Good lord, Raul was tortured . . . extensively.

When I check the left hand, I notice that a pinkie and middle finger have been severed entirely.

This is cartel-level evil, torture methods you use when you want someone to talk. Cutting off the tongue and gouging out the eyes are what you do when you simply want to hurt a person before you kill them.

This wasn’t a message or anything personal. It was simply business. They wanted what Raul knew.

When they were done, they put a bullet in his head and dropped him in the tunnel to handle later, probably because moving a corpse under police surveillance would be a challenge. The tide dragged him to the locked gate, where he remained until I found him.

I search his pockets. There’s no wallet, no phone, no keys. They picked him clean.

If I were on land and had a kit, I’d try to get scrapings from under the fingernails. I’ll have to leave some open questions for the other investigators. My goal is to make sure we don’t miss anything big that they might not tell us about. I assume that whoever inherits Raul’s body won’t tell us what they found until they’ve chased down any leads it points them to—which means I need to be extremely thorough now.

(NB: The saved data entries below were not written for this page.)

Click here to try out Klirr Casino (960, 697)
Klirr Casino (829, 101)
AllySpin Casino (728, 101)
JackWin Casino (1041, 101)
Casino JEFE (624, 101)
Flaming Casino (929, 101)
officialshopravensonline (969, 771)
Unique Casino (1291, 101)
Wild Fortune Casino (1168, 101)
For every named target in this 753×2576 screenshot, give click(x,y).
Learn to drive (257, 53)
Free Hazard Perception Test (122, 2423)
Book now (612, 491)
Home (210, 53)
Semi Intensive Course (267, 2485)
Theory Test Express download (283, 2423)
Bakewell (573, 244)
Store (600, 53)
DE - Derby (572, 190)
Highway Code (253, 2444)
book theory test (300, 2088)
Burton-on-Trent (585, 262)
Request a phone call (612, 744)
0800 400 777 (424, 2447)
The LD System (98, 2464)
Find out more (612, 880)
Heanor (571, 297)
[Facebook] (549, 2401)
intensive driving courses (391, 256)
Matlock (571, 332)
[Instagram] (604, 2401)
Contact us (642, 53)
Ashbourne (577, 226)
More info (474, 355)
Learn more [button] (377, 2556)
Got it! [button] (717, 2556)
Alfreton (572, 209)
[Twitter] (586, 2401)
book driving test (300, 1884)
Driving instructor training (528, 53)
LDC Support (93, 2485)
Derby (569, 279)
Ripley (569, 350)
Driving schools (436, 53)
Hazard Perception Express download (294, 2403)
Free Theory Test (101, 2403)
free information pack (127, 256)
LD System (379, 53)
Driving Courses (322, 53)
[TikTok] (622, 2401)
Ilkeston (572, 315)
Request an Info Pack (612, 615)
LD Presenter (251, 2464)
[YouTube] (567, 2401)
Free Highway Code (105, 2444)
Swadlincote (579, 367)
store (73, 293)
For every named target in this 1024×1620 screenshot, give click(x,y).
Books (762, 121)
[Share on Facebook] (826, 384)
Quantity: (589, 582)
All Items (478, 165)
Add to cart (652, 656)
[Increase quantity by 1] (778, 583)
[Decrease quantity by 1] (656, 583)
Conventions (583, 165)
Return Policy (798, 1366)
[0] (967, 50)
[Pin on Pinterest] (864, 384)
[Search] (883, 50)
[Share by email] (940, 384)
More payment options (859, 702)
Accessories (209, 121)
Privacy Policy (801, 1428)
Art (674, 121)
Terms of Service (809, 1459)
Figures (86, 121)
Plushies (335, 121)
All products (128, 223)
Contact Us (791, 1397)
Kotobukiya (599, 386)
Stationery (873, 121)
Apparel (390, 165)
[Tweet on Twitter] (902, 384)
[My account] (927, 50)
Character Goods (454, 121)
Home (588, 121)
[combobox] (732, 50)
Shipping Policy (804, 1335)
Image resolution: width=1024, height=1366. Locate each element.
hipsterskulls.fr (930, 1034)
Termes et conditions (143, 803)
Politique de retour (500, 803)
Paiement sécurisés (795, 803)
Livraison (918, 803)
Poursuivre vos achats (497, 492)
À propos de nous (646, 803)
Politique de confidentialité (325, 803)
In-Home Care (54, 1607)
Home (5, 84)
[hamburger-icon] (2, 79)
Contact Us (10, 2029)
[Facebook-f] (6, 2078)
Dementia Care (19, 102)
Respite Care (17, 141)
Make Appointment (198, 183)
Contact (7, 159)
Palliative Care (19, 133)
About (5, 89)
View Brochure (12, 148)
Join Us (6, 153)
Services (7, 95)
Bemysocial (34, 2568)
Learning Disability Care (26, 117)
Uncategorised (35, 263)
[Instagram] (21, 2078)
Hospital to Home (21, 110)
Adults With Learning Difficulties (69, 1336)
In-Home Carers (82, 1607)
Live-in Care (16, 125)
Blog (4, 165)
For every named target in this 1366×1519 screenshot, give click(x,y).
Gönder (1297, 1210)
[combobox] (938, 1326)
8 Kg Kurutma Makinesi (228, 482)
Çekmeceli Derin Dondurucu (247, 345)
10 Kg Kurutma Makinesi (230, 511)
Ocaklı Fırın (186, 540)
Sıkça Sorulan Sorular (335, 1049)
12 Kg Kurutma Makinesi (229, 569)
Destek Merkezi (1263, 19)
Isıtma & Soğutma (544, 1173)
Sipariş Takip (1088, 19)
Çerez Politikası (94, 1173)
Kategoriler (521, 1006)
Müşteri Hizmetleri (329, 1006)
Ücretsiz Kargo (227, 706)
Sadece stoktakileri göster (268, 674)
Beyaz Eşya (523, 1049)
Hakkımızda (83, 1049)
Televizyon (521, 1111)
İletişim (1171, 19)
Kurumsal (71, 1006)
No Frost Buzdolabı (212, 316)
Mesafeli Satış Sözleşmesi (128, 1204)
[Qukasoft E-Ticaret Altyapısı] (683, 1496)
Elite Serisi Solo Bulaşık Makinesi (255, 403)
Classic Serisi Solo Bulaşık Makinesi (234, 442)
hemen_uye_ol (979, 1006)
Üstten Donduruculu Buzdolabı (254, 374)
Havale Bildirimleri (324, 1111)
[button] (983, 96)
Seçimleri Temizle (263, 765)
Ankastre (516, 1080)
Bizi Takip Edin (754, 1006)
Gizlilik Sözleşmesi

I stare into his vacant eyes and tell myself this is not a person. It’s just a meat puppet—a moist robot. The person is gone.

I double-check the mouth. The tongue is intact, but a tooth is missing. Jesus wept. These people didn’t miss a trick.

“Sloan?” calls Dad over the radio.

“Here.”

“How much air?”

“Three minutes.”

“Why don’t you come up now?”

I glance up at the silhouettes of the boats. “Is it clear?”

“Not really. But Solar just gave me the signal. And you can’t breathe underwater.”

“What about the . . . package?”

“They have their own divers coming. They’re going to do their own search. Solar’s been stalling them, but they know something’s up.”